** BEGIN Provided material **
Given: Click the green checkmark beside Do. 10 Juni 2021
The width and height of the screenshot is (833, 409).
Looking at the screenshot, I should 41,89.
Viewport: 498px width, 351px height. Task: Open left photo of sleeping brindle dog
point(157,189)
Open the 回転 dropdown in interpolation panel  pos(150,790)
** END Provided material **
** BEGIN Provided material **
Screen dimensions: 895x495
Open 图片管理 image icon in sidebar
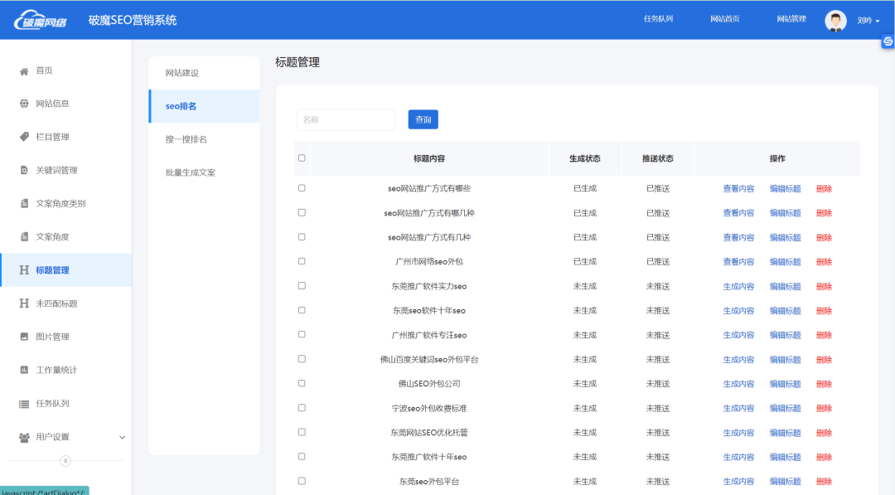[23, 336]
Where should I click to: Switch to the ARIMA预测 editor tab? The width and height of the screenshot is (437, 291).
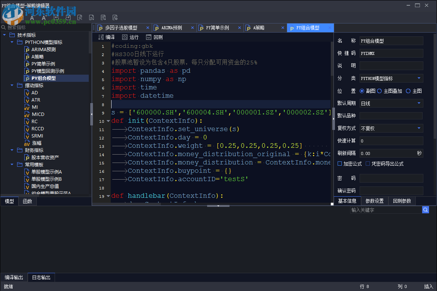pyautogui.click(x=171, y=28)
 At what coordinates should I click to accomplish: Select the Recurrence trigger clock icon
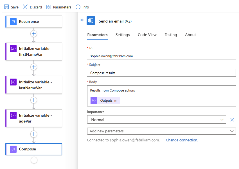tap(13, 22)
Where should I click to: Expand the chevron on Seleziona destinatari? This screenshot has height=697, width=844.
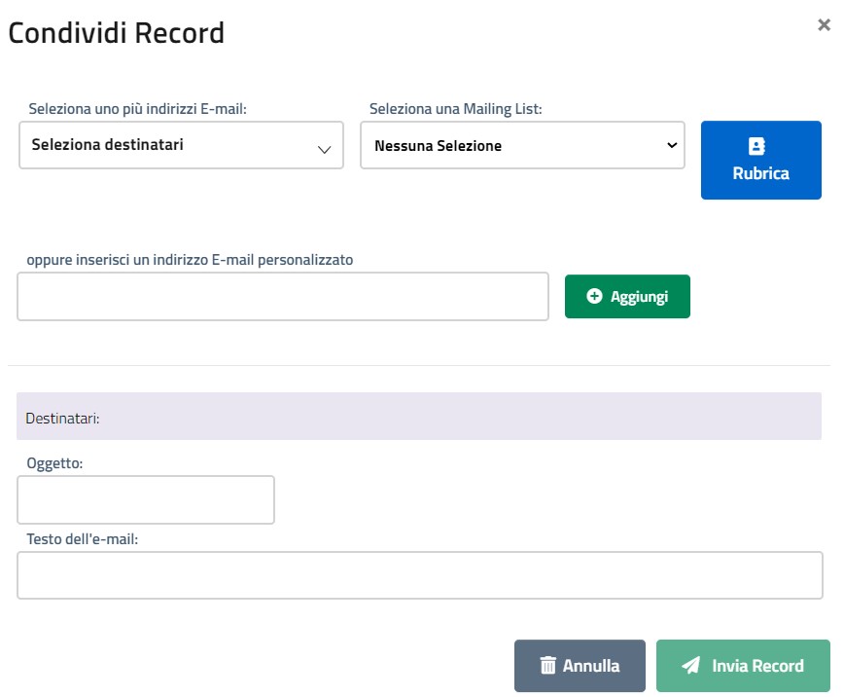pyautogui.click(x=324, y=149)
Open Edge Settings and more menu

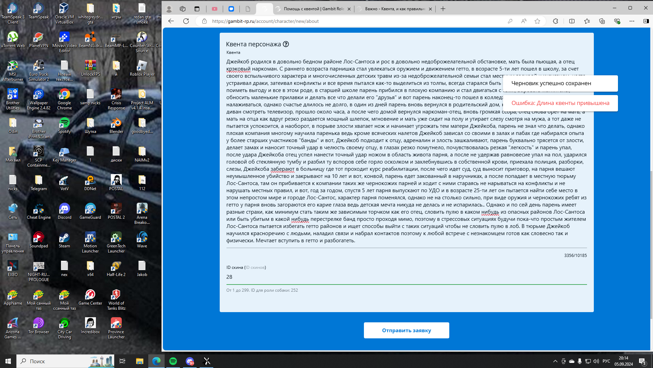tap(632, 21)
** END Provided material **
§ **Requirement**
Recast the listing from the line with "Where should I click to: Switch" through the line with "tap(13, 22)" as a Markdown table with the columns Row and Listing line, skipping blank lines and leaving the pictures out.

§ **Completed exercise**
| Row | Listing line |
|---|---|
| 1 | Where should I click to: Switch to the ARIMA预测 editor tab? The width and height of the screenshot is (437, 291). |
| 2 | pyautogui.click(x=171, y=28) |
| 3 |  At what coordinates should I click to accomplish: Select the Recurrence trigger clock icon |
| 4 | tap(13, 22) |